Due to the amount of debris on the line, ‘the incoming passenger train passengers were unable to proceed to Swansea, and were compelled to detrain, many walking into town via Sketty’. However, a breakdown gang was soon on the scene. The up line was clear at noon in time to allow the 12.30 train from Swansea to the north to proceed and the down line was cleared during the afternoon.
The report locates the accident between Killay and Dunvant; however, a photograph of the accident and the description in the press indicate that it happened about 300 yards south of Killay station, where the Rhydydefaid siding joined the mainline. The line of fence posts shown in the photograph can still be seen today on the northern embankment of what is now the Clyne Valley cycleway.
A fuller report two days later in the Cambrian confirms this location and explains that the 8.20 goods train from Swansea to Pontarddulais had ‘put into [the] Commercial Siding in order to get two or three trucks of coal, and when emerging from the siding had to cross the direct line to Swansea’. The train from Shrewsbury was running late and it appears that the local goods train could not get clear of the mainline in time.

▶ _Raw data_
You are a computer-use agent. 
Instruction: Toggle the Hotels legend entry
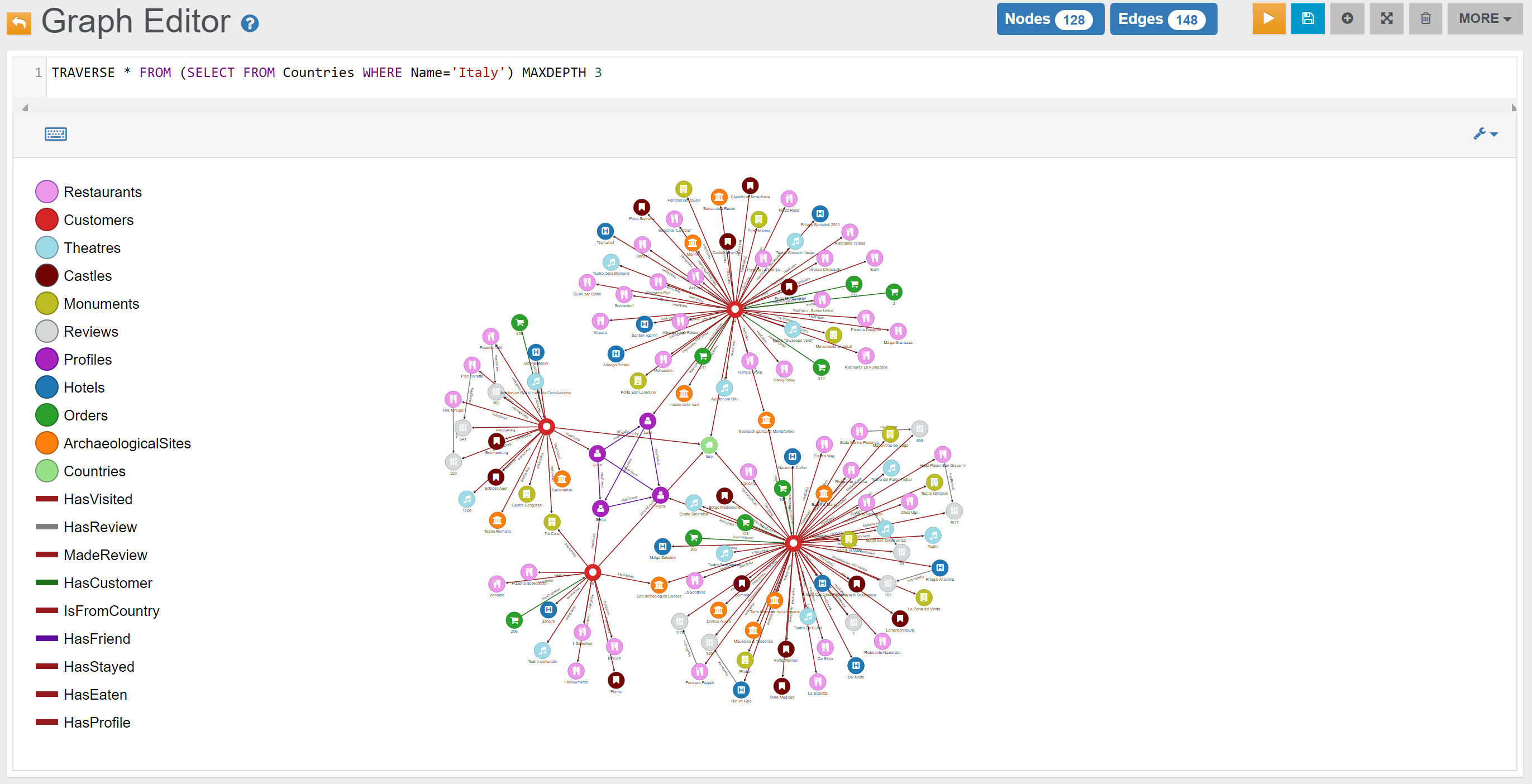click(x=84, y=388)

▶ _Exercise_
Per the passage on the railway accident near Killay, where did the accident actually happen, according to the photograph and the press description?

▶ _Solution_
About 300 yards south of Killay station, where the Rhydydefaid siding joined the mainline.